Black Leaders Gather For AIDS Plans
24 mai 2000 (AP)
TUSKEGEE, Ala., 24 May 2000 (AP)
By DAVE BRYAN, Associated Press Writer
Many blacks know little about AIDS and HIV because of a deep mistrust of white health care workers that stems partly from the infamous Tuskegee Syphilis Study, black church leaders said Wednesday. About 350 clergy members from around the country met this week to address AIDS in the same town where the study, shut down in 1972, took place. It involved about 400 black men with syphilis who were denied treatment as part of a 40-year study of the disease by the federal government. "It has resulted in a community that is very paranoid about health care and about white doctors," said Pernessa Seele, an AIDS activist who organized the conference at Tuskegee University. "We have to get people into treatment, into care."
AIDS is the number one cause of death for black men and women ages 25 to 44, and one in 50 black men and one in 160 black women are HIV positive, according to the U.S. Centers for Disease Control in Atlanta. HIV is the virus that causes AIDS.
Church leaders can help members overcome their mistrust of white doctors by teaching them to ask questions, said the Rev.
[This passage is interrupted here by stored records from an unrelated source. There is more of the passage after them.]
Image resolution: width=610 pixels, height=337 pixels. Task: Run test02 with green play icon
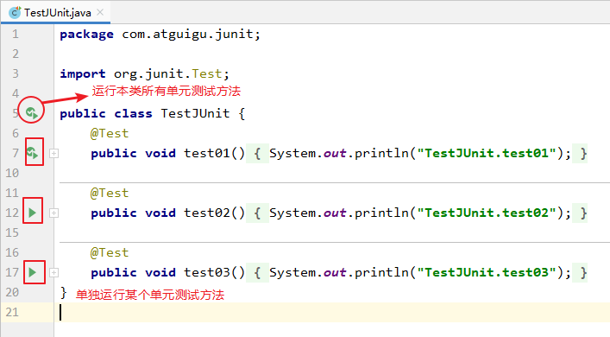(32, 213)
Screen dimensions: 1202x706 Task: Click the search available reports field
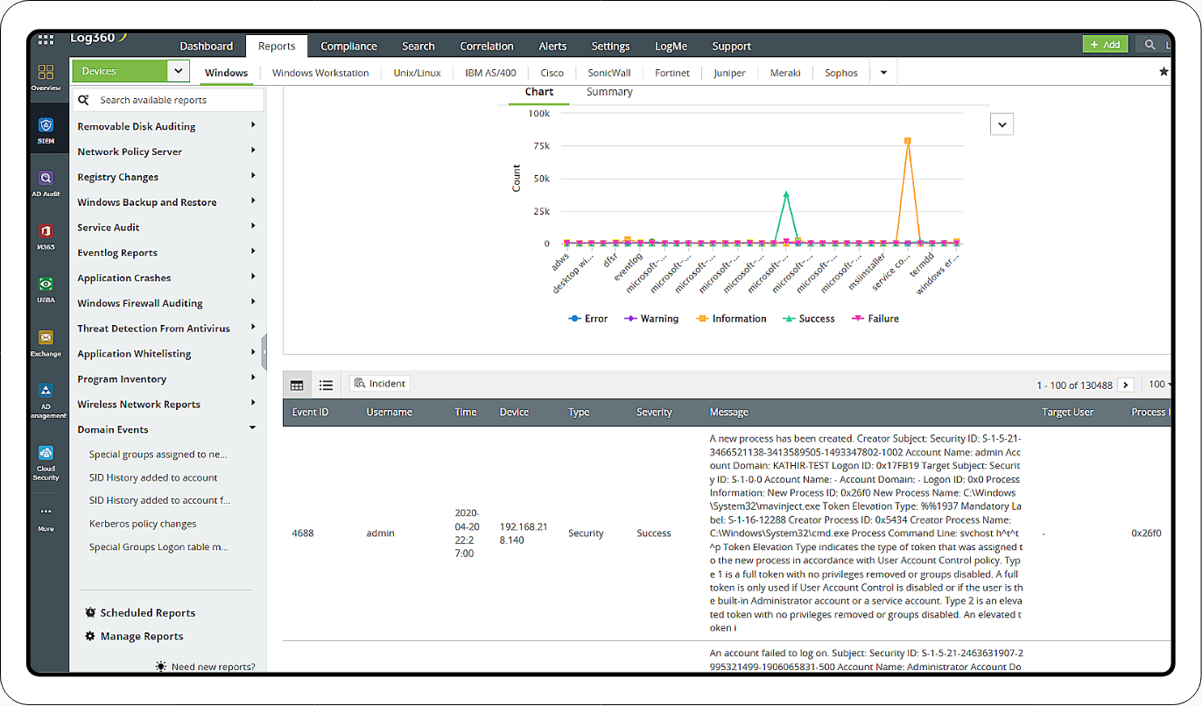click(x=166, y=99)
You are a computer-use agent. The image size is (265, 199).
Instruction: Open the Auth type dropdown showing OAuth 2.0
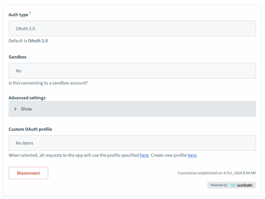pos(132,28)
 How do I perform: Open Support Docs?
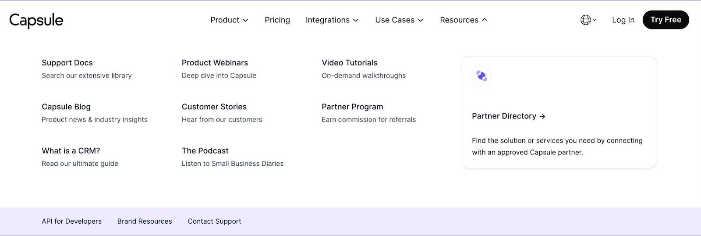(67, 63)
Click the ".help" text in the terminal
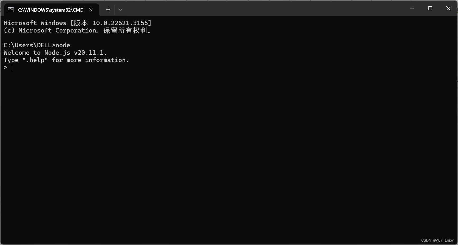458x245 pixels. click(x=35, y=60)
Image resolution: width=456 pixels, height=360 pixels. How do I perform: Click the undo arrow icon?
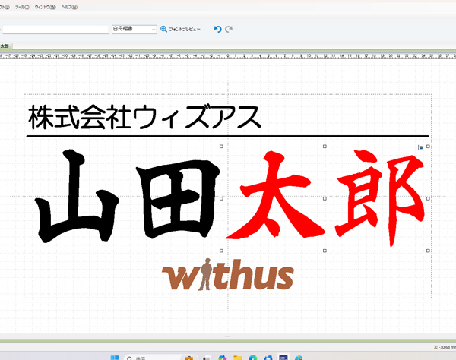217,29
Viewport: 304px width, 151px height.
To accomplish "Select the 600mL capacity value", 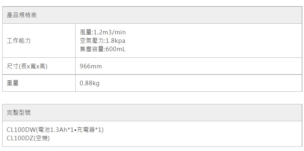I will (115, 49).
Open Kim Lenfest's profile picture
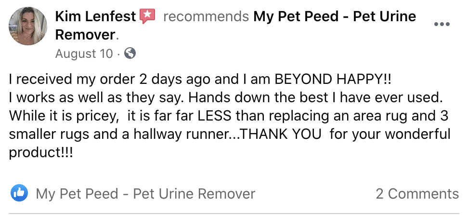Image resolution: width=467 pixels, height=215 pixels. click(28, 26)
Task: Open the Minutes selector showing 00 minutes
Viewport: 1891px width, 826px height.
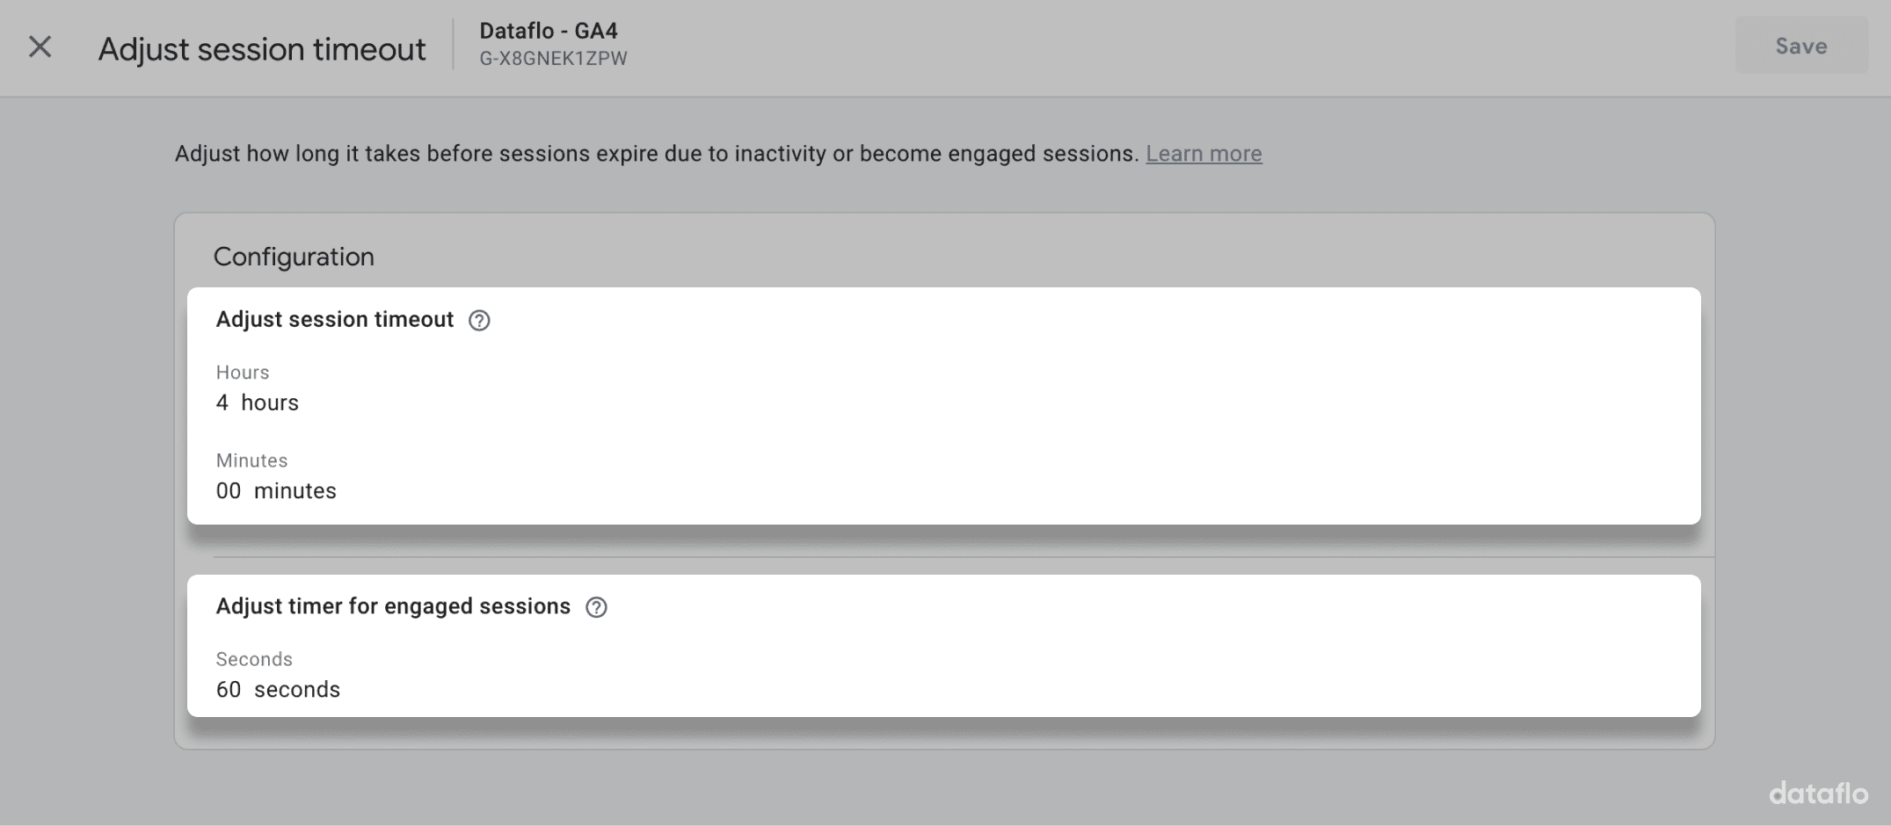Action: (x=276, y=490)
Debra Hickman, an associate minister at City Temple of Baltimore Baptist Church.
"There’s still a deep-seated mistrust of doctors among members of the black community, especially doctors who don’t look like them," Hickman said. Hickman started a program in Baltimore in which black church members and public health workers visit poor urban areas on weekday evenings to offer free health care testing.
The conference comes about a week after the release of a study conducted at the University of Alabama at Birmingham that found poor black males’ mistrust of health care givers, especially white male doctors, contributes to a high rate of AIDS in black communities.
Many poor blacks’ only experiences with health care as children came when they were examined in youth detention centers or clinics that treat sexually transmitted diseases, the study found. As a result, many of the study participants associated health care with being in trouble.